カテーテル管理が必要になった背景、今の状況や今後のことをどう考えているのだろう。
お家に入ってみると、カテーテル管理以外の健康の問題、家族の健康の問題、経済の問題などが見えてくることもあるかもしれません。適切な機関に繋ぐことも、お家に介入できる訪問看護だから果たせる役割だったりします。

緊急時に備えて、ご本人の意向、ご家族の意向を確認し、主治医を含め方針を確認しておくために本人、家族や他職種の間を繋ぐこともとても大事です。

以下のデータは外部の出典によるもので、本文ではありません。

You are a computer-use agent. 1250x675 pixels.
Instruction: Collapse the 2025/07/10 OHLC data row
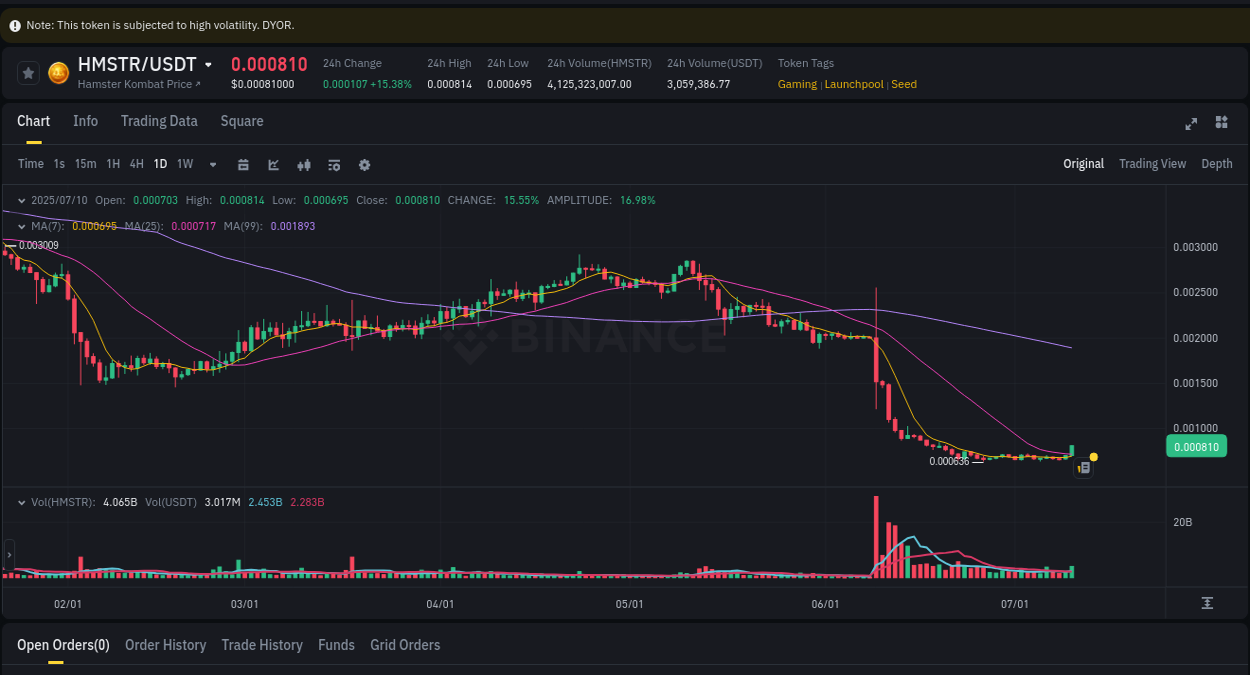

個人的には、特にがん患者さんで状態が落ち着いている時から、カテーテル管理やストマ管理など医療処置のために訪問看護で介入させていただく機会を頂けることは、その方の治療や療養場所について、ご本人が正しい情報の中から、本人の意思で選ぶということについてお手伝いすることが出来る貴重な機会です。

私自身、まだ30代半ばですが大人になってからは何をしたいか、何をするかは自分で選んできました。最期まで、みんなに自分で選んでほしいと思うのです。
その為に、日々の訪問があるのかなと思います。

皆さんの優しさ〜スピリチュアルペイン〜

緩和ケア病棟で働いているとき、担当していたMさん
肝炎からの肝臓癌。いつも「どうしてこんなことになってしまったの」「もう終わりにしたい」を繰り返していました。

倦怠感や食欲不振はありましたが、痛みや呼吸苦などの身体症状はあまり強く出てはいませんでした。
Mさんが、どうしたら少しでも今を考えて過ごしてもらえるのか。
この辛さの訴えにどのように接していけばいいのか、私は悩みました。

その頃、ちょうどスピリチュアルケアがテーマの研修しました。

「あなたの支えは何ですか?」と聞いてみましょうと、先生が話されました。

直球な質問だなあ、と思いつつある日の日勤で、Mさんに聞いてみました。
「いま辛いことがたくさんあるMさんの支えになっているものは何ですか?」
「・・・皆さんの優しさ」

Mさんにとっては、看護師の関わりが支えになっているのかもしれない。
私たちも終末期の人の支えになれるのですね。

Mさんは身体的負担からポータブルトイレに移動するのも看護師2名で介助が必要になりました。
あるスタッフからはMさんの体の負担と、スタッフの人的確保の面からも尿のカテーテル挿入を提案されましたが、Mさんはカテーテルは拒否されていました。
しかし、夜勤3名しかいない状況で排泄の度に毎回2名で介助となると実際は、けっこう大変です。夜勤スタッフからも、担当の私からカテーテルの相談をしてみてはどうかと提案がありました。

Mさんのベッドサイドで排泄の話題を出すと、

「あなたと、そんなこと話したくない」
その時の私は、Mさんは医療処置のことじゃない、Mさんのことを話したいと思ってくれているのかなと感じて、カテーテルの話は終わりにしました。その後、何を話したか覚えていないのですが、その言葉が嬉しかったことをよく覚えています。

尿のカテーテルは使わずにギリギリまで2名でポータブルトイレへの介助をしてもらうように計画をたてました。

それ以来、利用者さんの気持ちが知りたい時に(関係性できていることが前提ですが…)聞いています。
「あなたの支えになっているものは何ですか?」
意外と皆さん、答えてくれますよ。